Epidemiological and experimental studies suggest early nutrition has long-term effects on susceptibility to
obesity, cardiovascular and
metabolic diseases. Small and large animal models confirm the influence of different windows of sensitivity, from fetal to early postnatal life, on offspring phenotype. We showed previously that
undernutrition in sheep either during the first month of gestation or immediately after weaning induces differential, sex-specific changes in adult metabolic and cardiovascular systems. The current study aims to determine metabolic and molecular changes that underlie differences in
lipid and
glucose metabolism induced by
undernutrition during specific developmental periods in male and female sheep. Ewes received 100% (C) or 50% nutritional requirements (U) from 1-31 days gestation, and 100% thereafter. From weaning (12 weeks) to 25 weeks, offspring were then fed either ad libitum (CC, UC) or were undernourished (CU, UU) to reduce
body weight to 85% of their individual target. From 25 weeks, all offspring were fed ad libitum. A cohort of late gestation fetuses were studied after receiving either 40% nutritional requirements (1-31 days gestation) or 50% nutritional requirements (104-127 days gestation).
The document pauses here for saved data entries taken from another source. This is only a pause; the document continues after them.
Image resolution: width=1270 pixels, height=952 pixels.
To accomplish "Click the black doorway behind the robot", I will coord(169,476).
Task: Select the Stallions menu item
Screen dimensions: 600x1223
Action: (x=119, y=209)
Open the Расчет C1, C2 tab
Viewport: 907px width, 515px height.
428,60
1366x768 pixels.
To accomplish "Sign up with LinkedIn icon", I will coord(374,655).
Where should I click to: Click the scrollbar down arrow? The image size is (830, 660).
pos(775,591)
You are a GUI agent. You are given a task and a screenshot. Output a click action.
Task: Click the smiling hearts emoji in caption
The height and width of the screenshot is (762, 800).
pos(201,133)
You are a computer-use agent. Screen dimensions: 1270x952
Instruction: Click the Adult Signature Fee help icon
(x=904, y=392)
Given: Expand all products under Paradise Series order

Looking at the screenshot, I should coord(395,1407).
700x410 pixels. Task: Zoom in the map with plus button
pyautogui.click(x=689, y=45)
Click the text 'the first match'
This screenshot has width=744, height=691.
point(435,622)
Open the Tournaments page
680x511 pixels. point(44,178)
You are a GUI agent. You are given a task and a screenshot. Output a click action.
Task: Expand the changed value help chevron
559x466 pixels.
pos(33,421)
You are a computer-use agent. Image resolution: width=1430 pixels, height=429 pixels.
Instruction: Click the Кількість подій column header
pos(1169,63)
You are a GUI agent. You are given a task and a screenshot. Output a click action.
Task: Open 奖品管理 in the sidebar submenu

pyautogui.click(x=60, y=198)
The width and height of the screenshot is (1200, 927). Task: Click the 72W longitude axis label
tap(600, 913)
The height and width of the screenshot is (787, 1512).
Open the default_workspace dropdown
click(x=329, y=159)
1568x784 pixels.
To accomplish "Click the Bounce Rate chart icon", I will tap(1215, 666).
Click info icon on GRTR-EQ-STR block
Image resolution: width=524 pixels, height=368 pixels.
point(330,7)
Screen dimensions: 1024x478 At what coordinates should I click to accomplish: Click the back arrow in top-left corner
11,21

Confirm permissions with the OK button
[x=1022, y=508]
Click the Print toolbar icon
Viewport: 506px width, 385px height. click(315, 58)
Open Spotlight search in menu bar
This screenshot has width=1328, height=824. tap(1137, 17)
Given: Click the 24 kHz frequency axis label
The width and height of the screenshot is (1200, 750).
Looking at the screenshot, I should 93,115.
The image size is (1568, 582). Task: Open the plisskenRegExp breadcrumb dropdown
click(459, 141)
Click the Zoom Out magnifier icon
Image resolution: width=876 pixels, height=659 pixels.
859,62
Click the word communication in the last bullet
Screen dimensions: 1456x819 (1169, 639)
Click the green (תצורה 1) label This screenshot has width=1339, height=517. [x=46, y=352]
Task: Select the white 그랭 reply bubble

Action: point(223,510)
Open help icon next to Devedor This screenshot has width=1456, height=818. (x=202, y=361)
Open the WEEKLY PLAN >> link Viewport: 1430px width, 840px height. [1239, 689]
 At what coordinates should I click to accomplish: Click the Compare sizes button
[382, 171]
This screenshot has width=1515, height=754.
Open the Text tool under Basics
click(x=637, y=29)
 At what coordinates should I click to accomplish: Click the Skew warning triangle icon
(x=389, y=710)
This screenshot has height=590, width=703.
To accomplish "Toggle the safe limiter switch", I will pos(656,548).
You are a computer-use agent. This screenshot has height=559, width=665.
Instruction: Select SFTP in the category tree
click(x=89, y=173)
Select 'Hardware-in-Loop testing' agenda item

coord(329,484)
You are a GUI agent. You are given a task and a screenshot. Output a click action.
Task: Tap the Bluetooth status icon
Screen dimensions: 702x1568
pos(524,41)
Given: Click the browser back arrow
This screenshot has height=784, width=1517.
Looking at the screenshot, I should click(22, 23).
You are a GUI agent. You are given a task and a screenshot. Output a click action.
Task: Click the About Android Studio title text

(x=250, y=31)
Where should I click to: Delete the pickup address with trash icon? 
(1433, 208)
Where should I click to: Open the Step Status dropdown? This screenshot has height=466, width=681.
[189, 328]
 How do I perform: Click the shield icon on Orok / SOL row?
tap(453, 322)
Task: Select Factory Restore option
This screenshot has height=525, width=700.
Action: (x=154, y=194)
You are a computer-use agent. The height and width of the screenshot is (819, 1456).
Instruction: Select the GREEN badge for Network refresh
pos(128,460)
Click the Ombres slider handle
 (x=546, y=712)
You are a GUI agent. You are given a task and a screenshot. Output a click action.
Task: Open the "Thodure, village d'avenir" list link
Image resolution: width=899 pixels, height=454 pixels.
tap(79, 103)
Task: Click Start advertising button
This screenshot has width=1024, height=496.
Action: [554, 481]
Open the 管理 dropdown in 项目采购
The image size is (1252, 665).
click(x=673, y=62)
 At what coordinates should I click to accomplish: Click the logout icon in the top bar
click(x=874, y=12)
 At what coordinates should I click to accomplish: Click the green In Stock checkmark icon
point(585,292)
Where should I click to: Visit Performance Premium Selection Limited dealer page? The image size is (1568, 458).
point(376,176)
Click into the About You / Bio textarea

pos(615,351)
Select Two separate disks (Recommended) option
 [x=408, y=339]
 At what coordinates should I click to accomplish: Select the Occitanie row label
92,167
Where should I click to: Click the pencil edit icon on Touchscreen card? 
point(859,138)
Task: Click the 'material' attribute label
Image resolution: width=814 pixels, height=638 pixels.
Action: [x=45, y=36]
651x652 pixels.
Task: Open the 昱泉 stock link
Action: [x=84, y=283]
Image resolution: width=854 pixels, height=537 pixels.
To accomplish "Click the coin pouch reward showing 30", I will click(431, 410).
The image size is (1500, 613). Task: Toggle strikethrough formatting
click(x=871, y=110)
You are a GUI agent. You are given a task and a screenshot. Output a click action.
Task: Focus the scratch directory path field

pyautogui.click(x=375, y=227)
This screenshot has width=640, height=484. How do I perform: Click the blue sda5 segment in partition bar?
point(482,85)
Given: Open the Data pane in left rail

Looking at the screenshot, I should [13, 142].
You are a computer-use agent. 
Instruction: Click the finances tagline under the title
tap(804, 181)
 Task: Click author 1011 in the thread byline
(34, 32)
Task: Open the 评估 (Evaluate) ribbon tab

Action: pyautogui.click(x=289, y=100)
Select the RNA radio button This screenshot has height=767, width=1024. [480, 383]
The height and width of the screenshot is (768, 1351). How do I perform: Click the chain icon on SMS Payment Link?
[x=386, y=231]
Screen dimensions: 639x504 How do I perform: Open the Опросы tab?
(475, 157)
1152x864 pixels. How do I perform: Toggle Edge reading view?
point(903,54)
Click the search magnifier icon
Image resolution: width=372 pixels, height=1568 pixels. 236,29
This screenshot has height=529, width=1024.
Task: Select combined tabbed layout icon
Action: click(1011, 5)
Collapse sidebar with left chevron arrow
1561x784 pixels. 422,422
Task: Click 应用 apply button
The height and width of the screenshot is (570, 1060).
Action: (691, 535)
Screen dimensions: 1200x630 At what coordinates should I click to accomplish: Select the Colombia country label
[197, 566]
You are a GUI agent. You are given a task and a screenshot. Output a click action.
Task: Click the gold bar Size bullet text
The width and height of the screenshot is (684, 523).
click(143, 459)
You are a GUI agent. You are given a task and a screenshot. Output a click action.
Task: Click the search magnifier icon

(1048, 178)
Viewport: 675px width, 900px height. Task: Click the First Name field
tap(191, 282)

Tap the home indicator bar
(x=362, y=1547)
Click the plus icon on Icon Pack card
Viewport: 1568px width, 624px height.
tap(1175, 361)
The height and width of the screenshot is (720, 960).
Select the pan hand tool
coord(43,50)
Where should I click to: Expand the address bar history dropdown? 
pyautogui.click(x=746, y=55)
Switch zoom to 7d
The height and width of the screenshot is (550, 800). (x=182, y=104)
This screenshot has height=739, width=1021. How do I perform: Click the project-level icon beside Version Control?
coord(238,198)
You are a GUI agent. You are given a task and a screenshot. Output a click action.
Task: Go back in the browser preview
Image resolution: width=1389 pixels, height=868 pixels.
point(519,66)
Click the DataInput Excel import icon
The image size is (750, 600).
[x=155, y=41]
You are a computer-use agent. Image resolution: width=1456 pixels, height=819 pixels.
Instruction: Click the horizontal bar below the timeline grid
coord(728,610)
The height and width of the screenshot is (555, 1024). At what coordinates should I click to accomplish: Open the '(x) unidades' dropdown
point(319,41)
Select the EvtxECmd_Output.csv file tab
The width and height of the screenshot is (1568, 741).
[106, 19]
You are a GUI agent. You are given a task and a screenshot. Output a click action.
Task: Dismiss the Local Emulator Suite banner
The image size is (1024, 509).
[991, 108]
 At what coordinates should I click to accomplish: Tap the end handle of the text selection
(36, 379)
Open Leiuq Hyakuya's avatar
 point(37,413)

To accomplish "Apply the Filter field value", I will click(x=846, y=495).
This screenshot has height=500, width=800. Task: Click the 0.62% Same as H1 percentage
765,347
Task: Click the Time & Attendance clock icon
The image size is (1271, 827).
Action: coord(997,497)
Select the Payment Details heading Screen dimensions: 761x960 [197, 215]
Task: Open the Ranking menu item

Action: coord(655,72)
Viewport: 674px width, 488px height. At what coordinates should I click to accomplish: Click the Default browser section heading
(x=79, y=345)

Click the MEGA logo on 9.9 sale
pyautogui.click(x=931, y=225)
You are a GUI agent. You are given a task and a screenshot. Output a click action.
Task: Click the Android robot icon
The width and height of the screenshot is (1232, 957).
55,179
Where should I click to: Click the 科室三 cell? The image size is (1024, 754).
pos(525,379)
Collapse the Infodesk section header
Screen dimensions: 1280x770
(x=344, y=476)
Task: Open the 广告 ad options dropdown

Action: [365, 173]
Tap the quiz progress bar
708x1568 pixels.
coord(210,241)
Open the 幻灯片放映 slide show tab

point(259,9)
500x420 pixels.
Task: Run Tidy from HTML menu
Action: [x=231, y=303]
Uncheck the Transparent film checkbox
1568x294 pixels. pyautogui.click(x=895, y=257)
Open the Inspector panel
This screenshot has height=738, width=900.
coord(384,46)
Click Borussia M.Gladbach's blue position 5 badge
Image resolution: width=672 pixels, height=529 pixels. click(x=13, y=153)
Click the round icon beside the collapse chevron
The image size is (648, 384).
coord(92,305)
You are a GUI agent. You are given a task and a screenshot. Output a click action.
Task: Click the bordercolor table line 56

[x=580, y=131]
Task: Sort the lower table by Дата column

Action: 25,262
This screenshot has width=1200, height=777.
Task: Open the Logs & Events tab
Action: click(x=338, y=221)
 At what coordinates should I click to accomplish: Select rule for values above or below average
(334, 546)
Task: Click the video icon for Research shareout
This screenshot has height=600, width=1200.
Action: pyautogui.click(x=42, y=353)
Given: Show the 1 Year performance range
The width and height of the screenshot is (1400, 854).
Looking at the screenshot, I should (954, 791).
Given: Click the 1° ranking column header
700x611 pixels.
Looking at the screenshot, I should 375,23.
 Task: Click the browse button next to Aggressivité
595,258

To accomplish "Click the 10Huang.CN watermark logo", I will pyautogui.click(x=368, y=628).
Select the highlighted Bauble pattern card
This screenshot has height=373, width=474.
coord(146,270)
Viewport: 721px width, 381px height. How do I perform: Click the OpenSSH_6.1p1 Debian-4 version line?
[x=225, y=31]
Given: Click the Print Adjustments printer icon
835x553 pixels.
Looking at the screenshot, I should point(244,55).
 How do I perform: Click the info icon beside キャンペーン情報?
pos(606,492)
Post-weaning
undernutrition increased in vivo
insulin sensitivity,
insulin receptor and
glucose transporter 4 expression in muscle, and lowered hepatic methylation at the delta-like homolog 1/maternally expressed gene 3 imprinted cluster in adult females, but not males. Early gestational
undernutrition induced lower hepatic expression of gluconeogenic factors in fetuses and reduced in vivo adipose tissue
insulin sensitivity in adulthood. In males,
undernutrition in early gestation increased adipose tissue
lipid handling mechanisms (
lipoprotein lipase,
glucocorticoid receptor expression) and hepatic methylation within the imprinted control region of
insulin-like growth factor 2 receptor in adulthood. Therefore,
undernutrition during development induces changes in mechanisms of
lipid and
glucose metabolism which differ between tissues and sexes dependent on the period of nutritional restriction. Such changes may increase later life
obesity and dyslipidaemia risk.